* To do: Reproduce every line of the material, requests included, and shift each coordinate in the answers by -96. Leave the pictures out.

--- START Dataset excerpts ---

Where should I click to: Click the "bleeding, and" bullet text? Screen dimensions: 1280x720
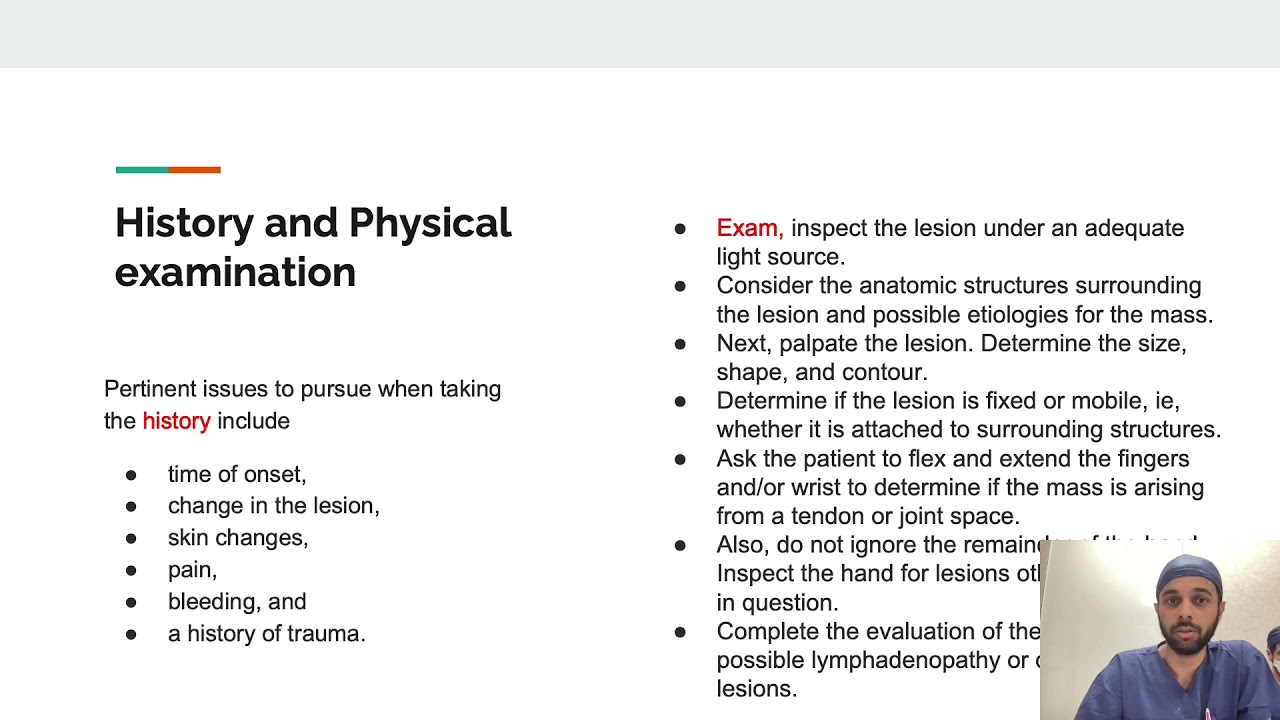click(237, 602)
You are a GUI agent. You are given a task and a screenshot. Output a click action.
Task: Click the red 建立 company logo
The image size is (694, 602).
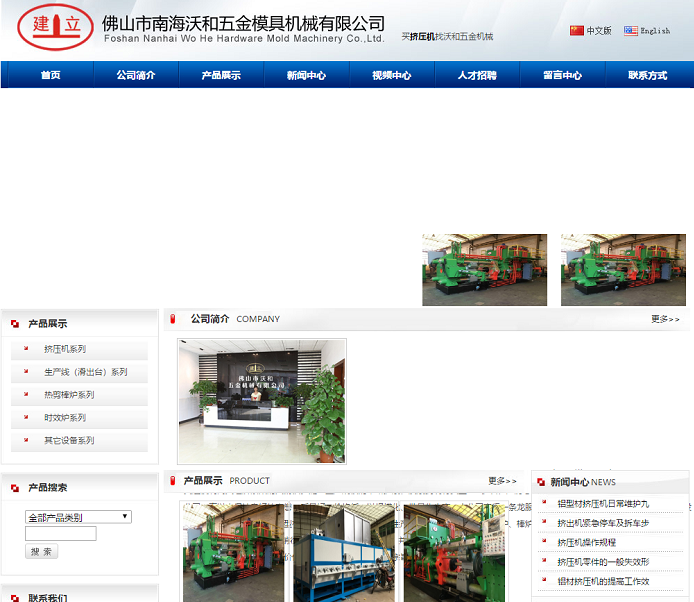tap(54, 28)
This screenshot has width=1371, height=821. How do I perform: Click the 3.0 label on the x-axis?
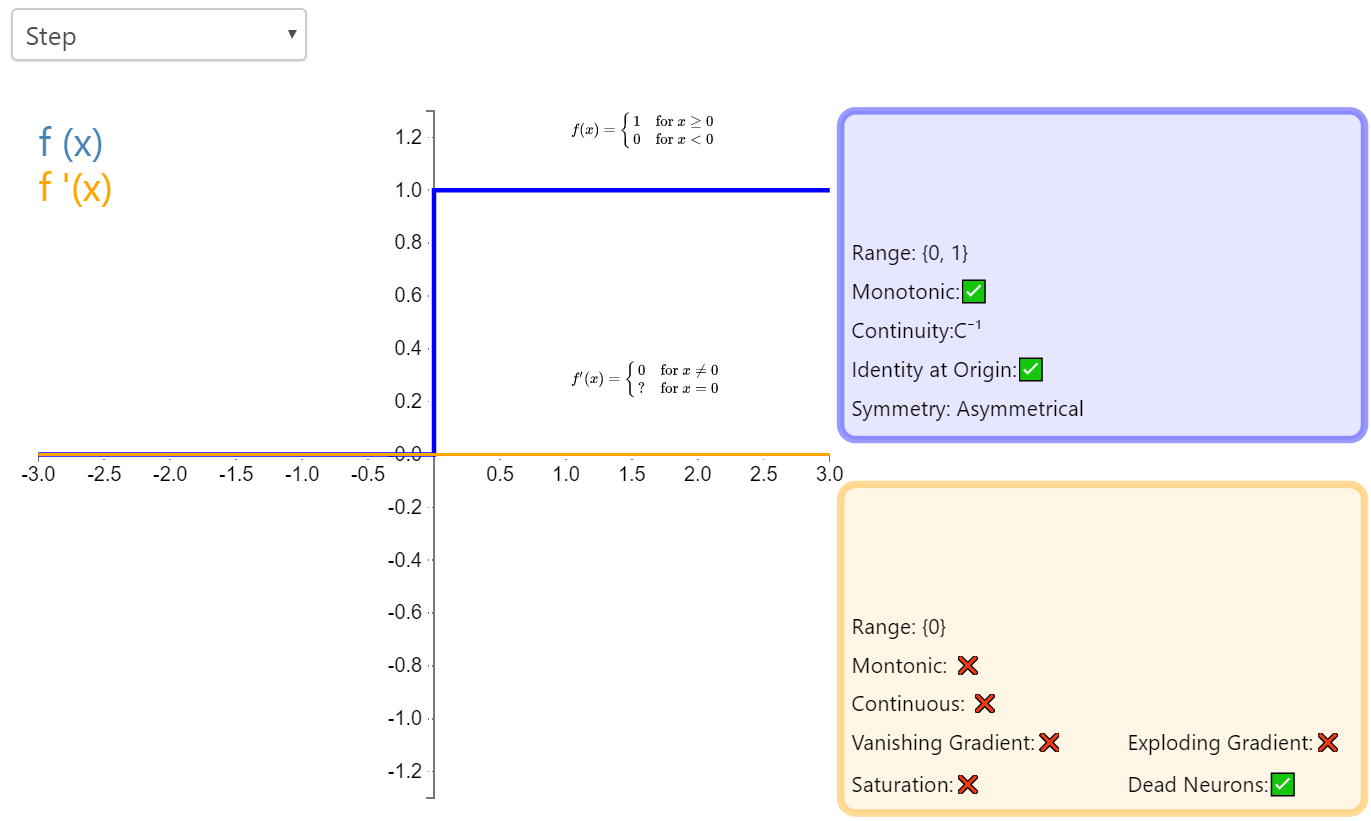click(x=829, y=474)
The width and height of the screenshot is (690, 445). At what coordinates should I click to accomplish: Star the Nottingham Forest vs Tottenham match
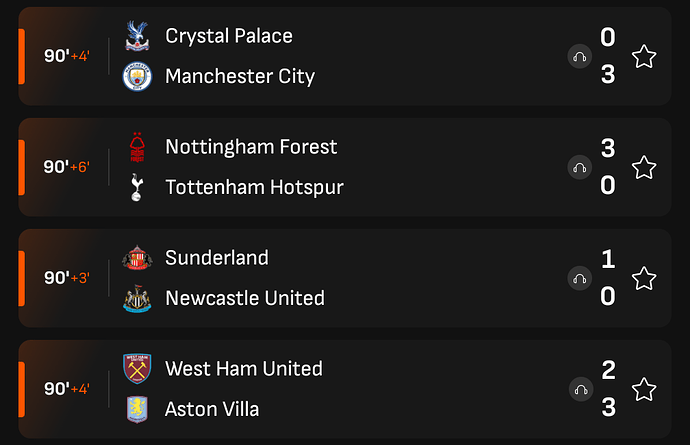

--- END Dataset excerpts ---

* Task output:
Where should I click to: Click the "bleeding, and" bullet text? Screen dimensions: 1280x720
click(141, 506)
You are a GUI agent. You are given a task and a screenshot. Output a click action.
Task: Click the red 建立 company logo
The image size is (694, 602).
tap(-42, -68)
This screenshot has width=1371, height=821. How do I perform: Click the 3.0 label on the x-axis?
click(x=733, y=378)
The width and height of the screenshot is (690, 445). At what coordinates should I click to accomplish: Star the Nottingham Forest vs Tottenham match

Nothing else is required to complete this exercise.